:: Supplied data ::
━━━━━━
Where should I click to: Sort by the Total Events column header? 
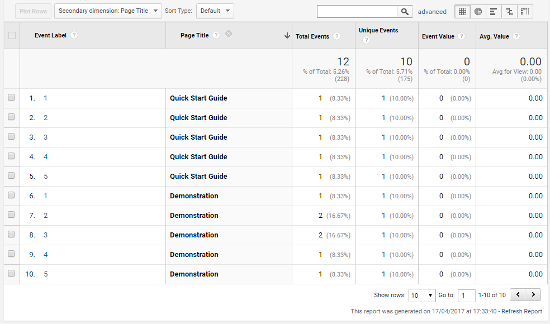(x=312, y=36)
━━━━━━
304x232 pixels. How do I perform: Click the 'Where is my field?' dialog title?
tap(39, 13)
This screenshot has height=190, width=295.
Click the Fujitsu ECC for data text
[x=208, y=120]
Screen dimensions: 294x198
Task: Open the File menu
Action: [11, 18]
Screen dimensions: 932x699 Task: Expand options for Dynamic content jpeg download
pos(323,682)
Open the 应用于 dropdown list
━━━━━━
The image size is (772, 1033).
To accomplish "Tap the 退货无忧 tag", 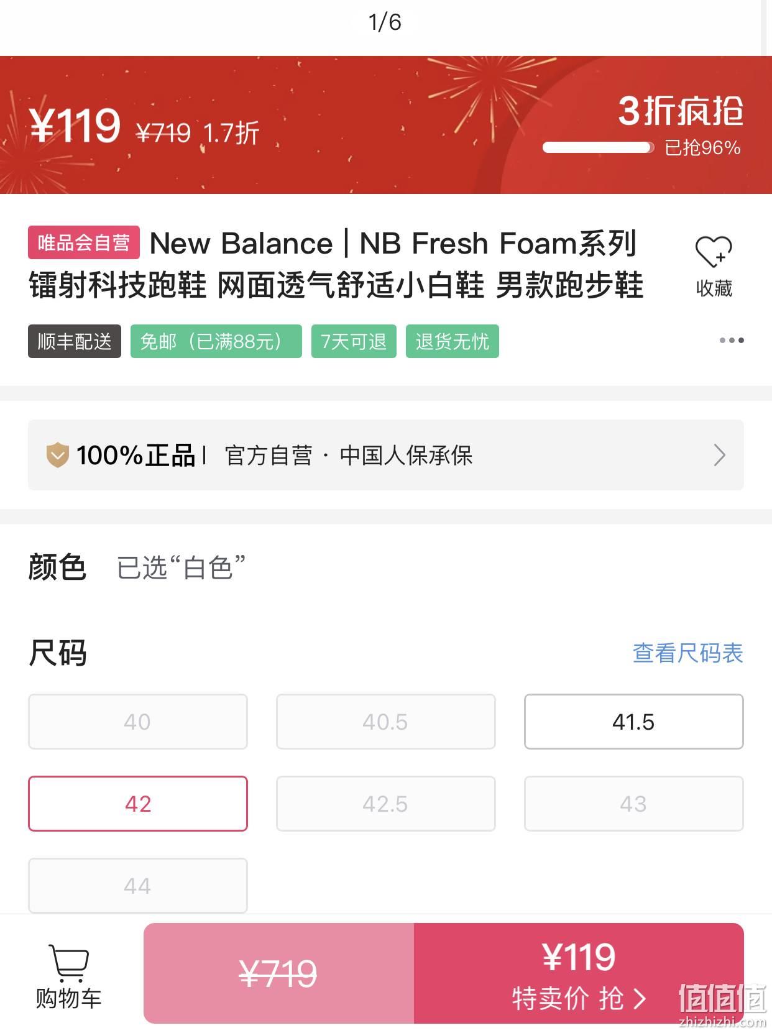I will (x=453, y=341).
━━━━━━
:: Assignment ::
Within the listing above, give again exactly every line from the line with "This screenshot has height=190, width=295." through the line with "Open the 应用于 dropdown list", both included, and no other line.

:: Answer to the problem ::
This screenshot has height=190, width=295.
Click the Fujitsu ECC for data text
[x=208, y=120]
Screen dimensions: 294x198
Task: Open the File menu
Action: [11, 18]
Screen dimensions: 932x699 Task: Expand options for Dynamic content jpeg download
pos(323,682)
Open the 应用于 dropdown list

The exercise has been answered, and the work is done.